Nous avons un article de notre code de déontologie qui précise (R242-33) « I - L’exercice de l’art vétérinaire est personnel. Chaque vétérinaire est responsable de ses décisions et de ses actes. II - Le vétérinaire ne peut aliéner son indépendance professionnelle sous quelque forme que ce soit. » Autrement dit, un vétérinaire a le droit d’exercer comme il l’entend, et ne peut pas être forcé à donner un médicament plutôt qu’un autre.

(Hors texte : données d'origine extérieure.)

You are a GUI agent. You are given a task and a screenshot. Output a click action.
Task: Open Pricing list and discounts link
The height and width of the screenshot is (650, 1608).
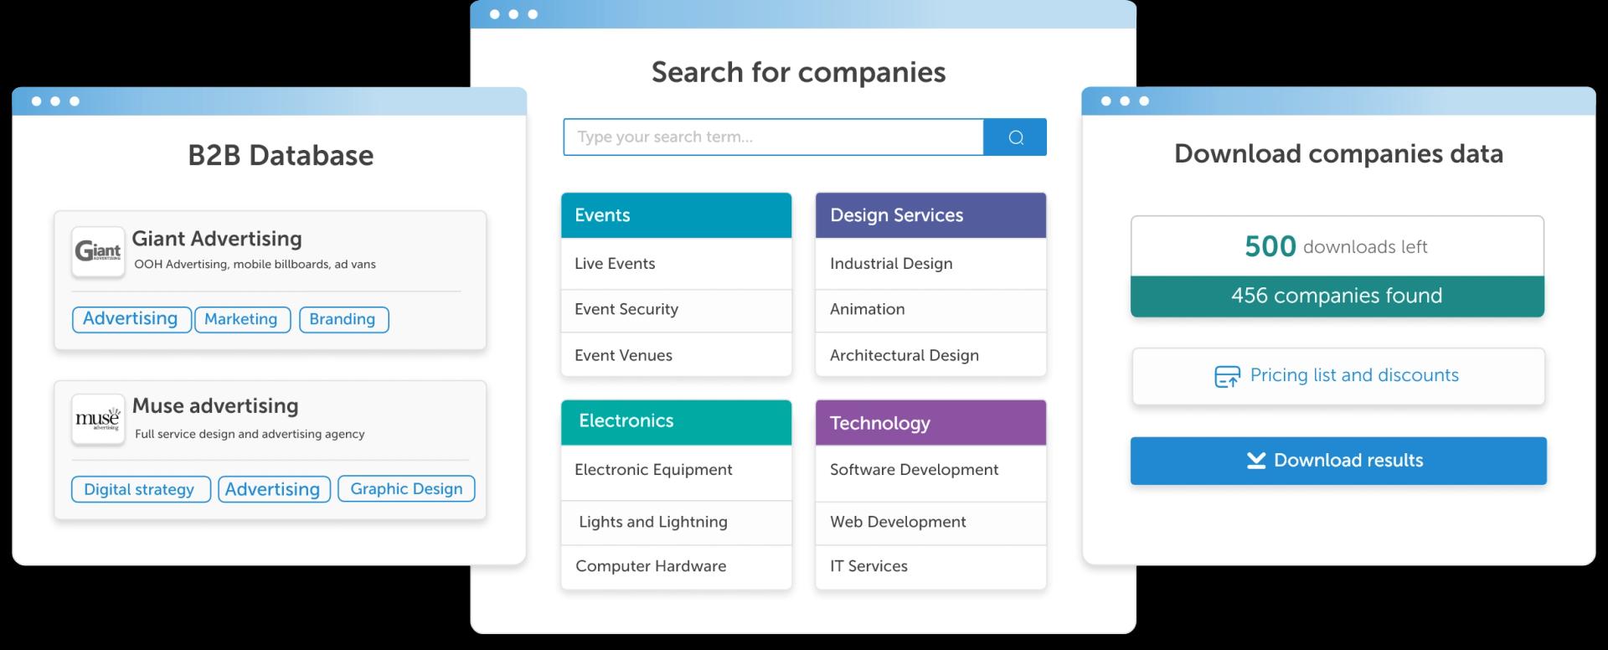click(1353, 375)
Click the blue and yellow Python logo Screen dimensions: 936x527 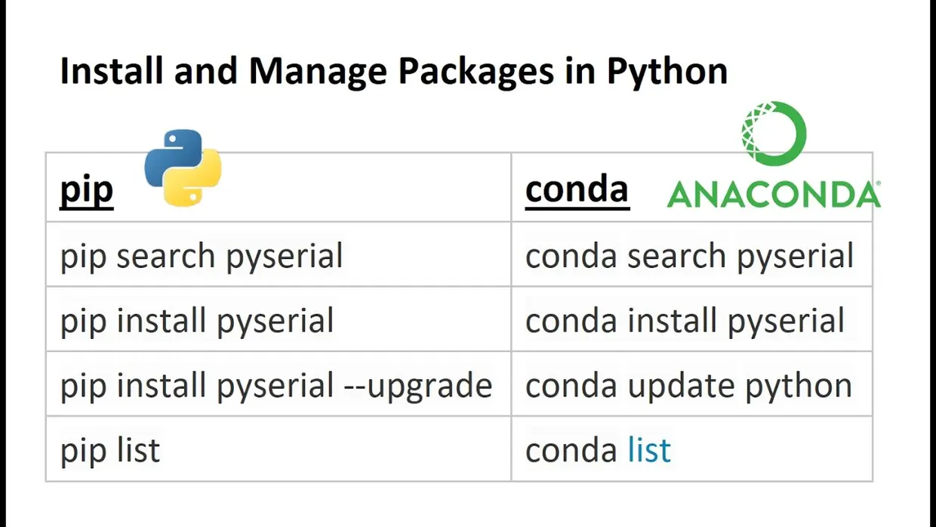pos(183,167)
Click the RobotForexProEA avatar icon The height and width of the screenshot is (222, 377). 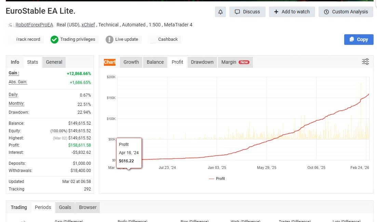[10, 25]
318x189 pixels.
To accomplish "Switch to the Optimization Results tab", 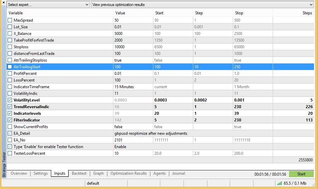I will point(128,173).
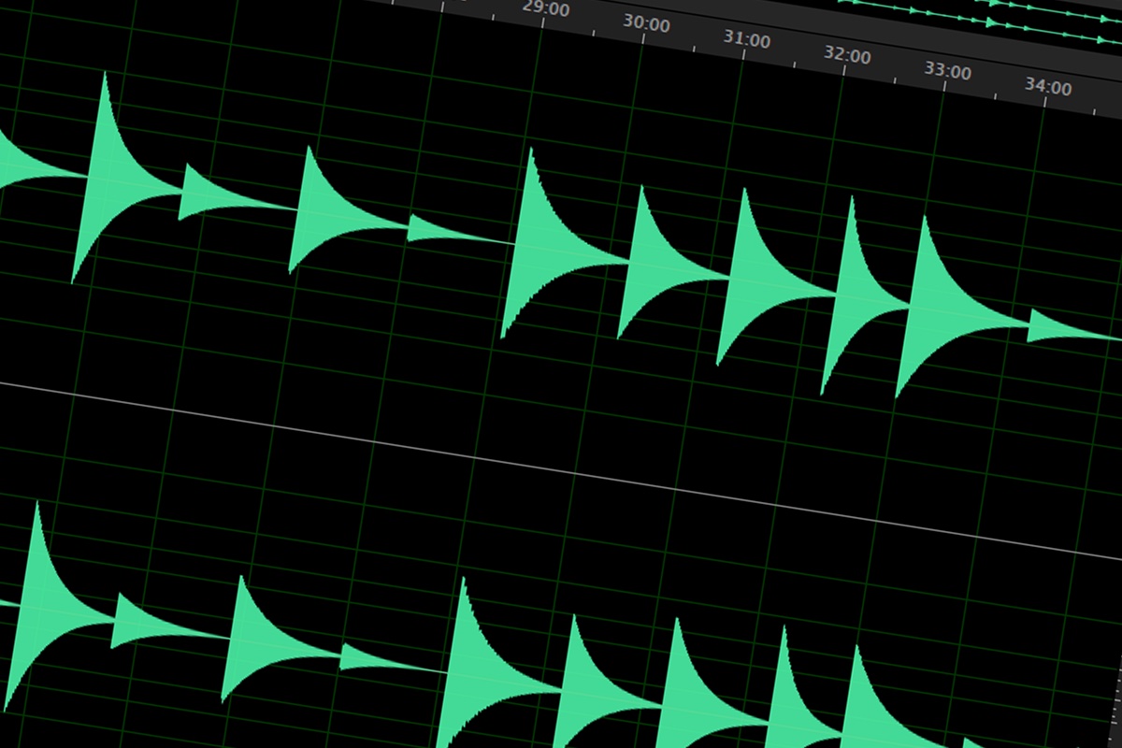Click the minor tick between 30:00 and 31:00
Image resolution: width=1122 pixels, height=748 pixels.
[694, 46]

La différence, c’est que le médicament prescrit va être validé légalement, et contrôlé par des experts, alors que la préparation phytothérapique artisanale non. Le vétérinaire applique dans ces cas-là le principe de la cascade : “Le système de la cascade offre au vétérinaire la possibilité de s‘écarter de l’utilisation stricte des médicaments enregistrés”… mais seulement s’il n’y a pas d’alternative thérapeutique disponible, ou s’il s’agit d’un traitement indispensable pour soulager des souffrances inacceptables.

En bref, seulement dans des

circonstances exceptionnelles et si aucun médicament disponible ne correspond, là on peut passer au naturel. Il existe des vétérinaires qui n’exercent qu’en phytothérapie, mais pour des soucis de santé ne nécessitant pas un médicament spécifique. Le propriétaire a toujours le choix en fonction de ce qu’a son animal.

Est-ce une médecine qui a du sens et qui a de l’avenir, d’après-vous/vos professeurs ?

Oui, ça peut être un moyen d’aider nos animaux nous-mêmes en tant que propriétaires, en complément de la médecine allopathique, par exemple pour soutenir l’animal lors d’une chimiothérapie. La médecine naturelle peut devenir un réel complément, un soutien de la médecine classique. Plusieurs professeurs de l’école s’intéressent aux médecines complémentaires, notamment à la phytothérapie, à l’aromathérapie, à la physiothérapie. Des thèses sont parfois proposées sur ces sujets.

L’école est ouverte à toutes ces alternatives, mais on a déjà tellement de cours en médecine classique qu’il est très difficile de trouver le temps d’étudier ces nouvelles pratiques. L’école vétérinaire est un parcours bien rempli avec énormément d’informations à retenir, c’est fatigant, et les élèves n’ont pas forcément le temps d’étudier encore autre chose : d’où l’existence de l’association des médecines complémentaires, qui nous permet tout de même de rester informés.